Why create a new musical, if you find the source material so problematic or overused or out of date that you feel compelled to change it?

A cynical answer is: The title will draw in an audience familiar with the film, and extend the brand. (The show is being co-produced by MGM On Stage)

A naïve answer is: The changes are the point, an opportunity to promote enlightened values, especially concerning racial, ethnic, and gender identity.

The composer’s answer would probably be: It’s an excuse to create a pastiche score of bluesy jazz from the 1930s.

A practical answer is: It hasn’t changed that much; the basic plot is still recognizable:

Two musicians, Joe and Jerry (Christian Borle and J. Harrison Ghee) witness a gang shootout in Depression-era Chicago, and in order to escape getting rubbed out by Spats Colombo (Mark Lotito), they disguise themselves as women, Josephine and Daphne, and join an all-girl band traveling to California.

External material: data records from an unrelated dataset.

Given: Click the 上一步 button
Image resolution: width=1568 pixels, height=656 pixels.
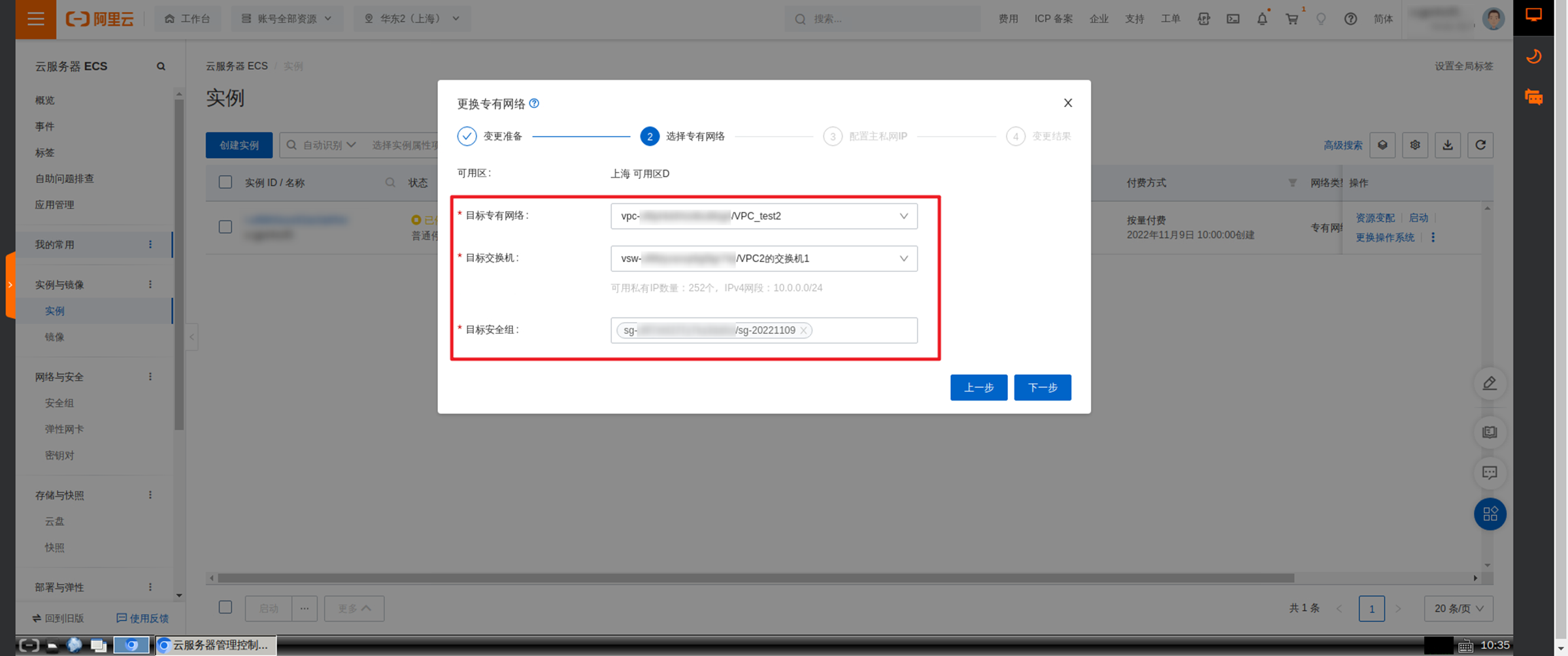Looking at the screenshot, I should (x=978, y=387).
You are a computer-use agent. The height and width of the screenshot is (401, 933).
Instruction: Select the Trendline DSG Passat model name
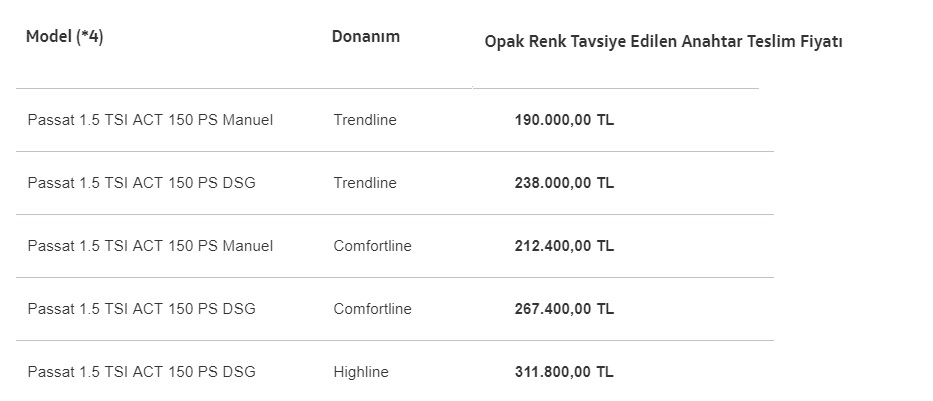click(142, 183)
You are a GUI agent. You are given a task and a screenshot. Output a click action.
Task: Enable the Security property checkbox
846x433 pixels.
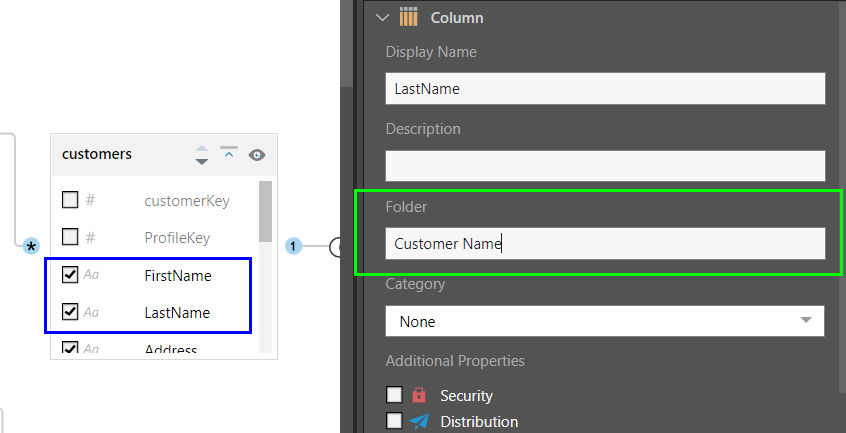point(394,395)
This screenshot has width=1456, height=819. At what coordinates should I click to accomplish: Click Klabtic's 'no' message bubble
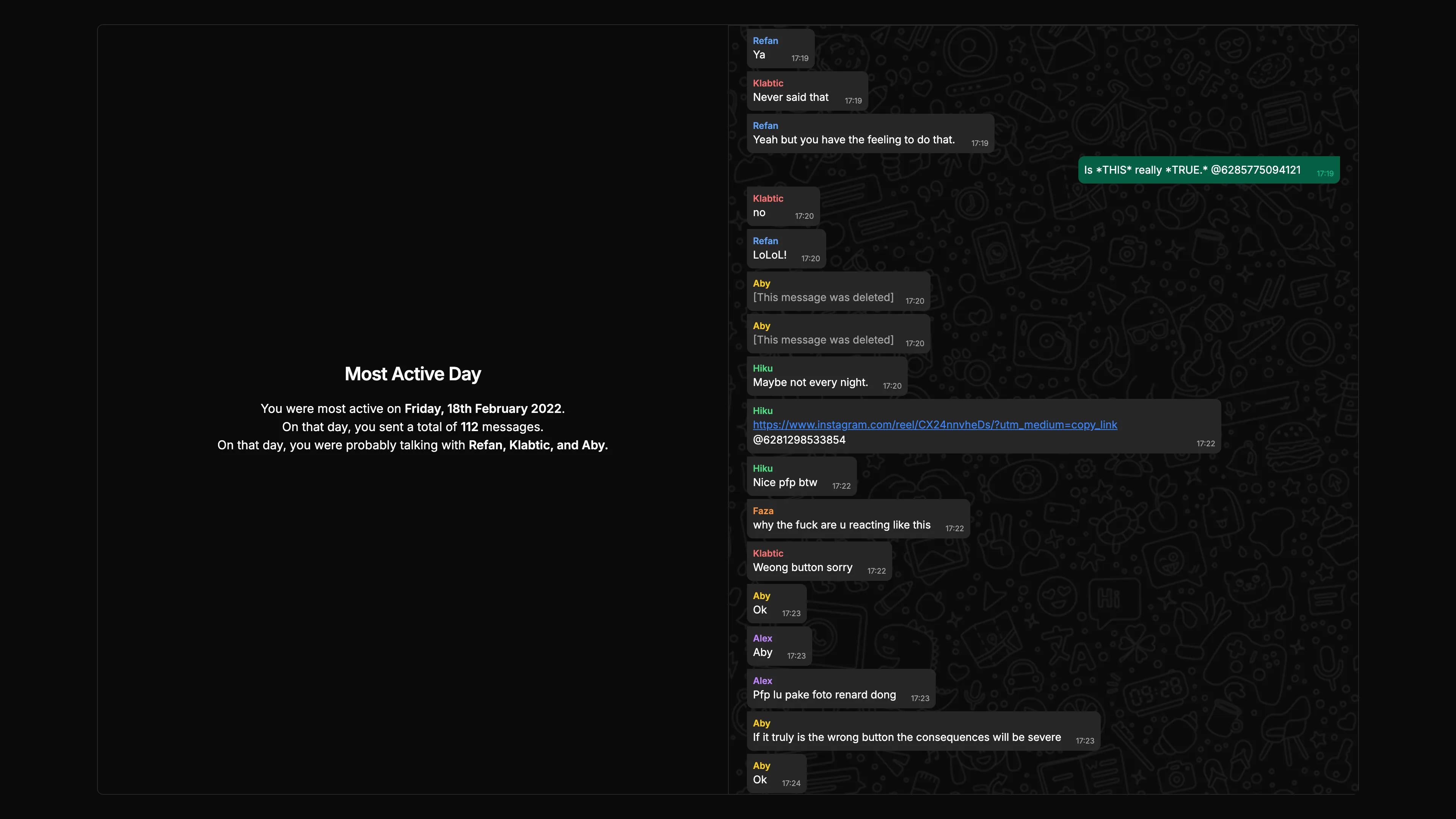(x=782, y=207)
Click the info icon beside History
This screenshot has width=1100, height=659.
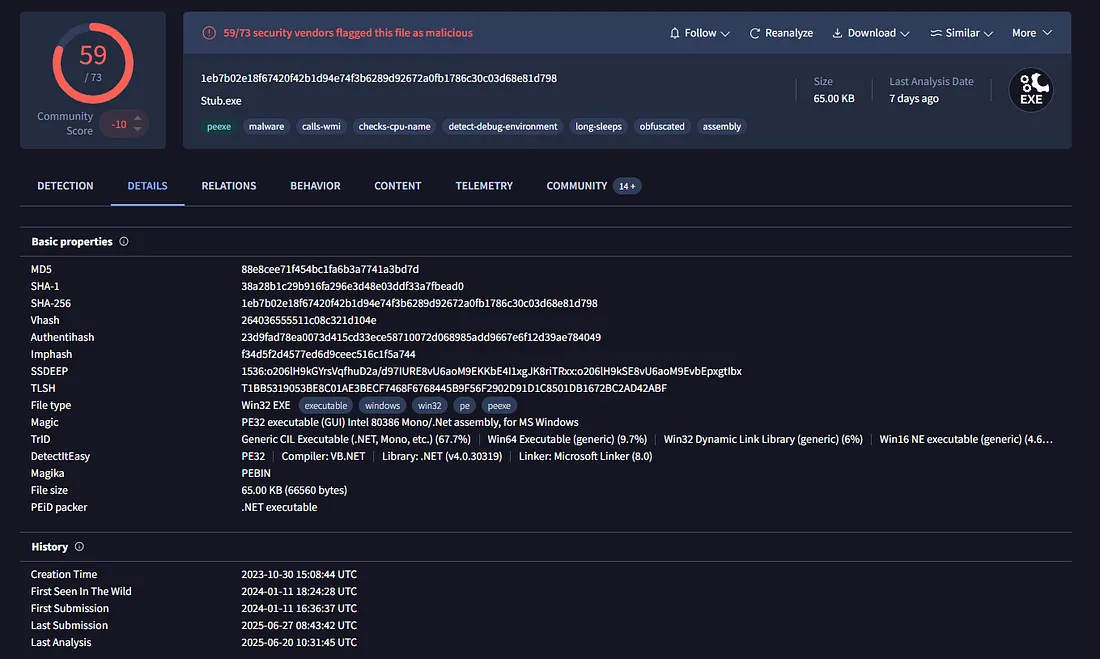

Both are smitten by the singer of the band Sugar Cane (Adrianna Hicks), who wants to be a movie star. Joe (momentarily ditching his Josephine disguise) pretends to be a Hollywood screenwriter. Meanwhile millionaire Osgood (Kevin Del Aguila) falls for Daphne.

But even the basic plot has been tweaked. It’s 1933, not 1929; they wind up in California rather than Florida, which allows them to spend a night carousing in Mexico; in the movie Joe pretended to be a millionaire, not a screenwriter.

And there are substantial differences that seem to be aiming for new 21st century relevance.

Three of the principal characters are now Black – Jerry, Sugar Cane, and Sweet Sue, the bandleader (NaTasha Yvette Williams)

Sugar Cane is no longer, like the Marilyn Monroe character in the film, a vulnerable, sexy dumb blonde who says outright “I’m not very bright.”  Now she’s a strong Black woman, who sings (in “At The Old Majestic Nickle Matinee”) about how as a child growing up in a small town in Georgia she liked to go to the movies, but “could only use the balcony./Like the movies, life could be that black and white.” So now she wants to break the color barrier in Hollywood, so that “a young girl just like me” would “see someone just like her/so her hopes and dreams would never have to stay/at the old Majestic nickle matinee.”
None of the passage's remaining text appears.